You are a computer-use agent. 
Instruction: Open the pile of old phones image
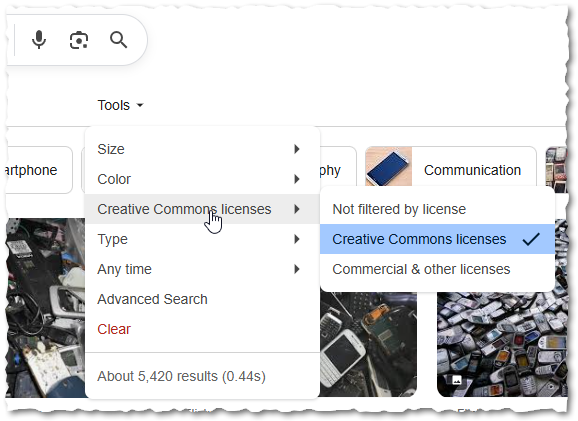[502, 344]
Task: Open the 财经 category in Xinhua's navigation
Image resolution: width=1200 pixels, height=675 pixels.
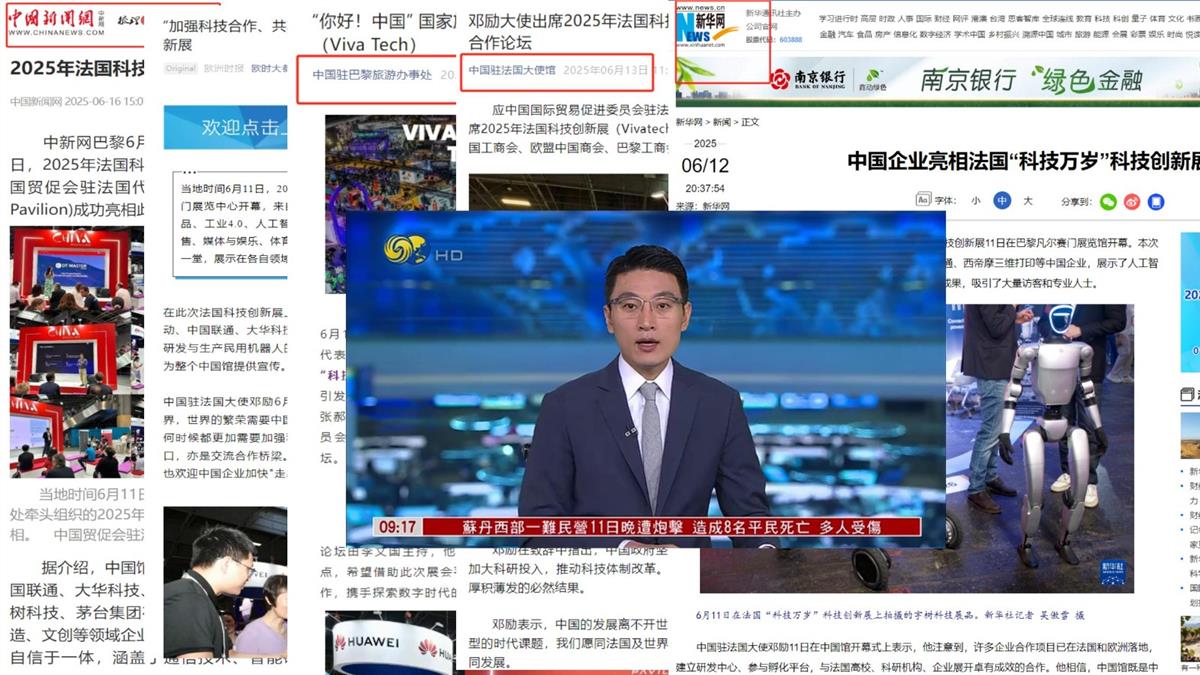Action: click(x=943, y=19)
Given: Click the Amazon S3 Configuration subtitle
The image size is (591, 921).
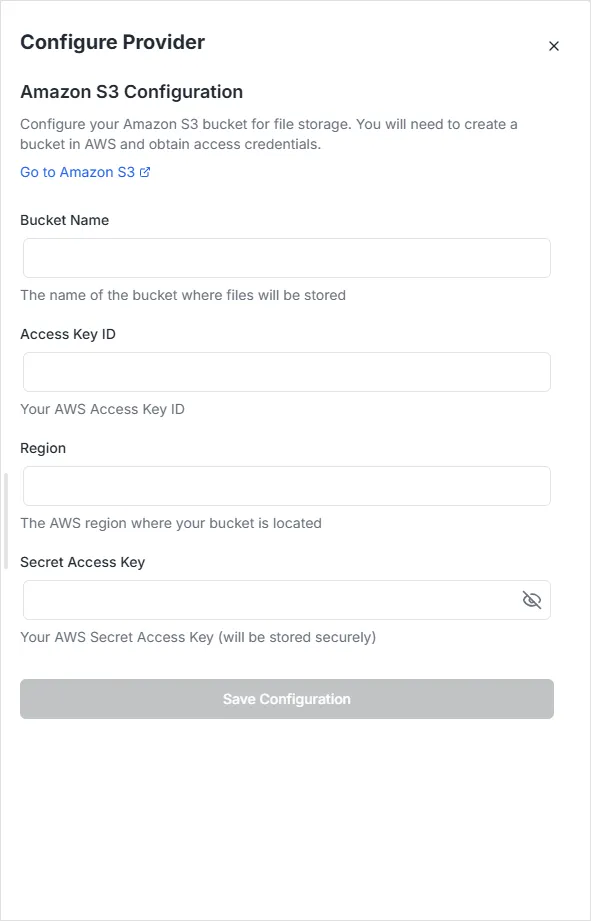Looking at the screenshot, I should point(131,91).
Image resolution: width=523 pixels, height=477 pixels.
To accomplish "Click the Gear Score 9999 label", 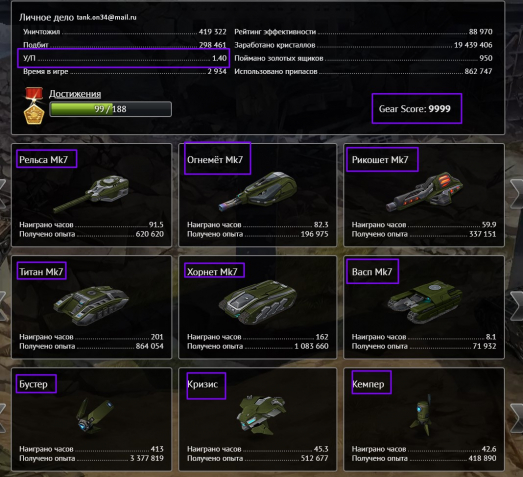I will (415, 109).
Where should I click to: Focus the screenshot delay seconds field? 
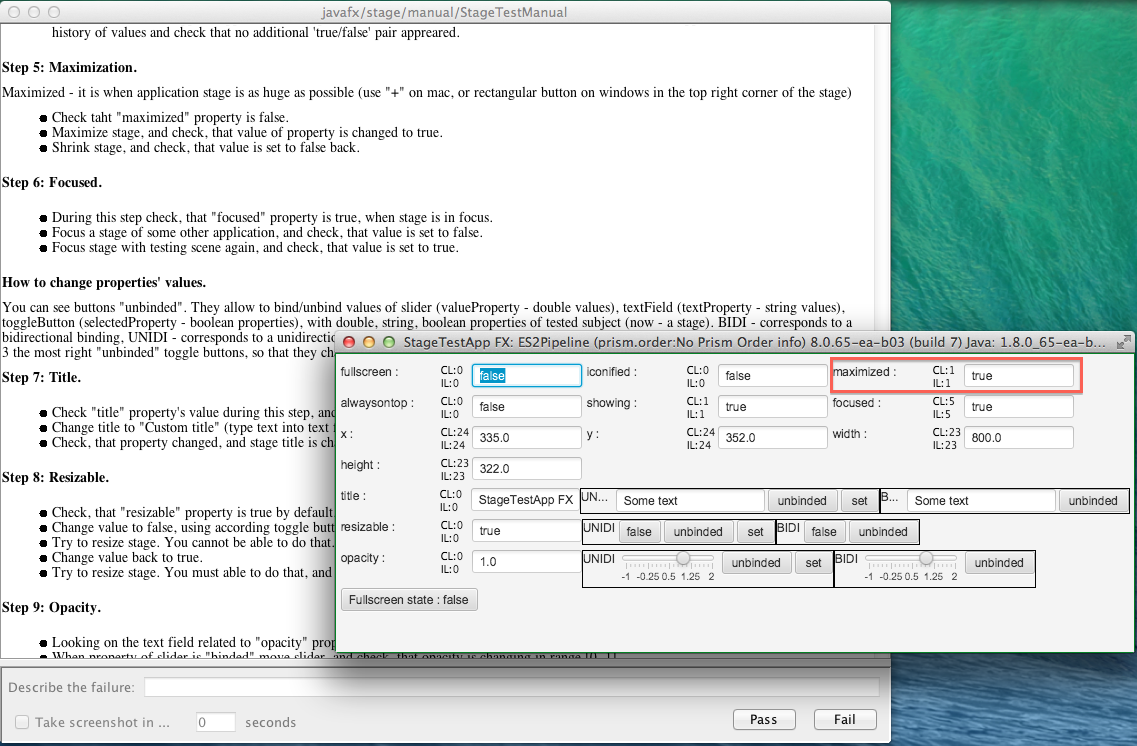[x=215, y=722]
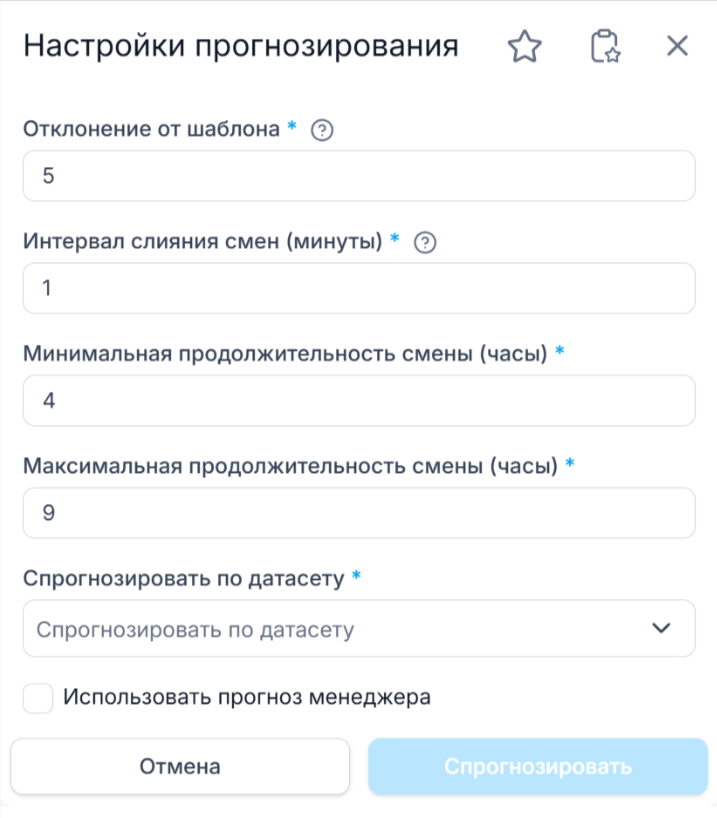Show help for Интервал слияния смен
The width and height of the screenshot is (717, 818).
click(424, 242)
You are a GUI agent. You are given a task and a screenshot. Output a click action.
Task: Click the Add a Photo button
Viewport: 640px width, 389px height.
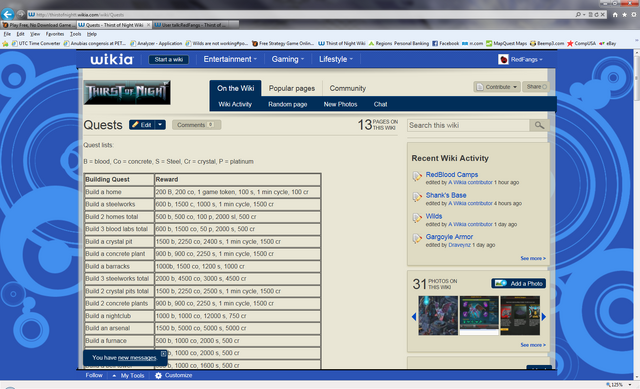click(518, 283)
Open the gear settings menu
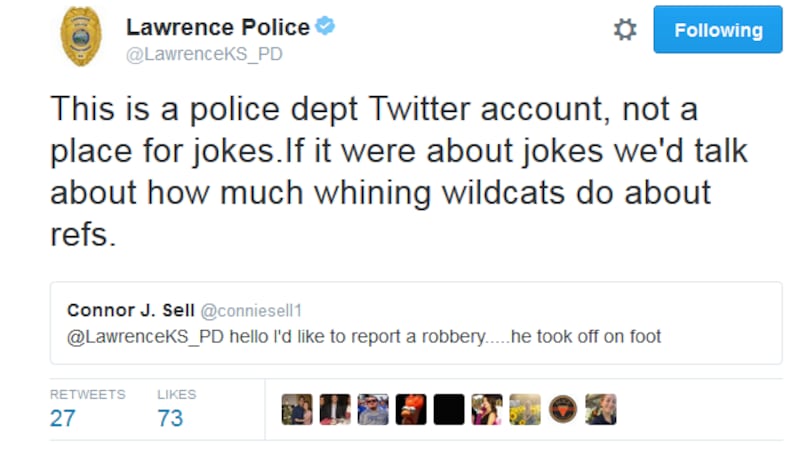This screenshot has width=800, height=450. coord(625,30)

# Problem description
Can you write out the lines word for word, starting at the line that contains "Where should I" and stopping after the final line above, leaving out the pictures?

# Answer to this task
Where should I click to: Focus the screenshot delay seconds field? 
[x=215, y=722]
Show help for Интервал слияния смен
The width and height of the screenshot is (717, 818).
click(424, 242)
You are a GUI agent. You are given a task and a screenshot. Output a click action.
Task: Click the Add a Photo button
Viewport: 640px width, 389px height.
click(518, 283)
Open the gear settings menu
This screenshot has width=800, height=450. coord(625,30)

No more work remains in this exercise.